■ Instructions for the task: Find, in the records below, the line that contains "Instruction: Open the YouTube channel icon" and the line that contains "Select the Inches unit toggle". Copy those two lines and everything between them exactly, but not the pictures.

■ Information shown:
►

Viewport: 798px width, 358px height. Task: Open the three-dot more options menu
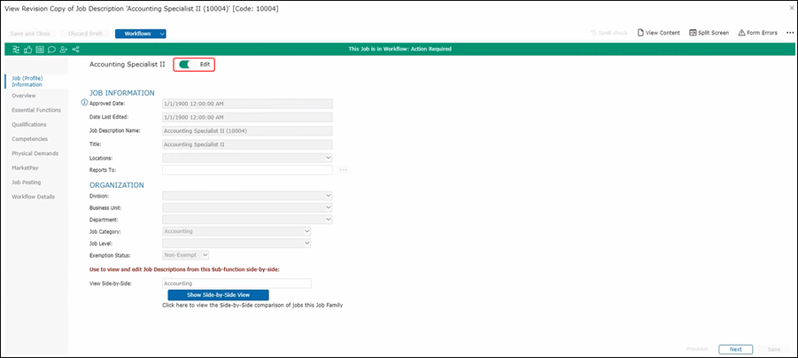[789, 33]
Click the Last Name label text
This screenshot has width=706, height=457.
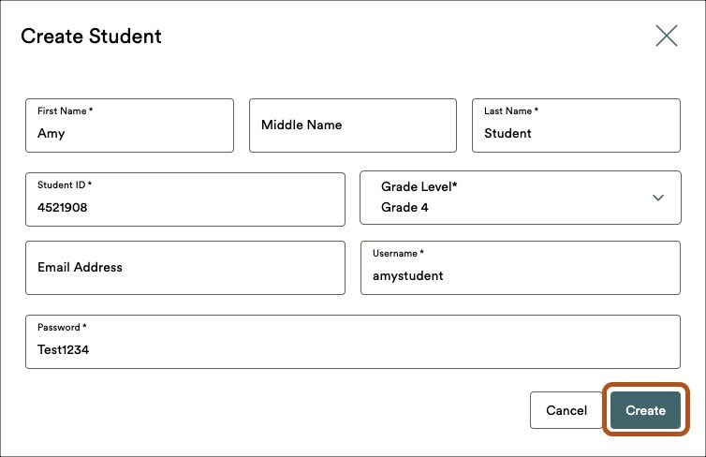coord(511,111)
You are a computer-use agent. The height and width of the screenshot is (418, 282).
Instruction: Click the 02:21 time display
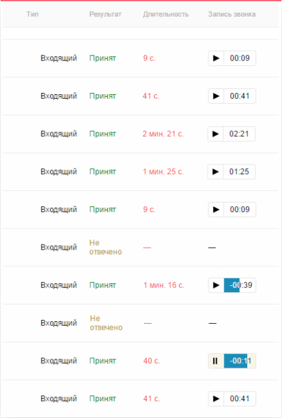239,134
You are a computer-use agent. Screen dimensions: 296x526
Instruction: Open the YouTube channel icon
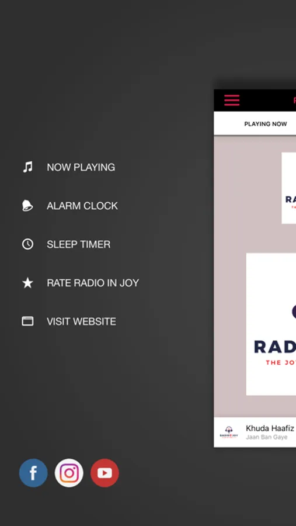105,473
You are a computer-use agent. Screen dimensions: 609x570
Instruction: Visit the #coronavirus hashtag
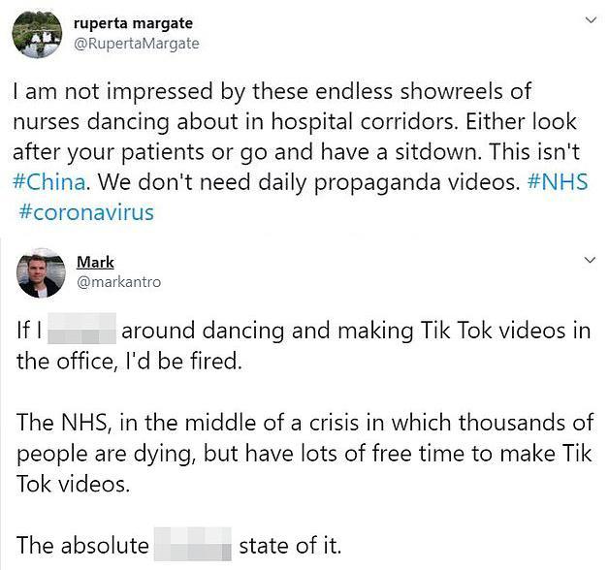click(85, 211)
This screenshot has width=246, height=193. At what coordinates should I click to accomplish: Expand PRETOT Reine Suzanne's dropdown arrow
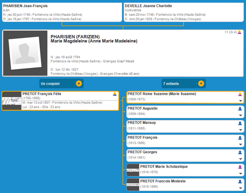click(240, 101)
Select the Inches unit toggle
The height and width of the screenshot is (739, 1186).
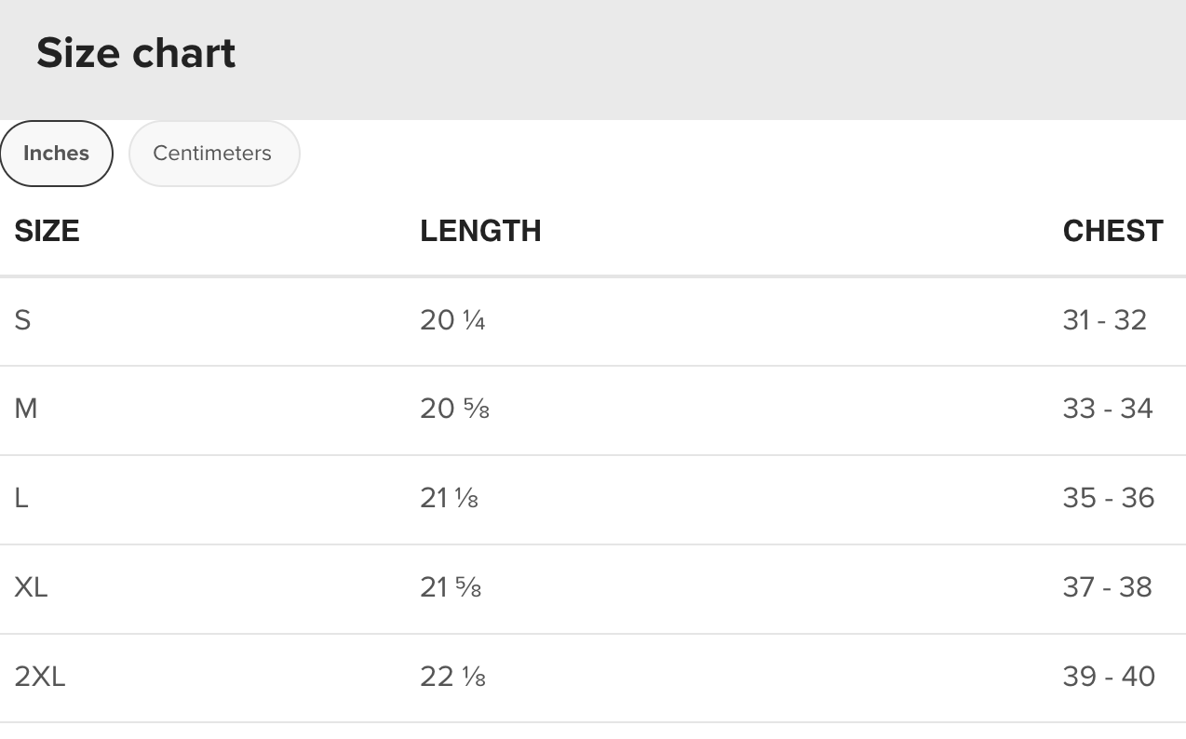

◄

■ Solution to this problem:
Instruction: Open the YouTube channel icon
105,473
You are a computer-use agent. Screen dimensions: 609x570
Instruction: Visit the #coronavirus hashtag
click(85, 211)
This screenshot has width=246, height=193. At what coordinates should I click to accomplish: Expand PRETOT Reine Suzanne's dropdown arrow
click(240, 101)
Select the Inches unit toggle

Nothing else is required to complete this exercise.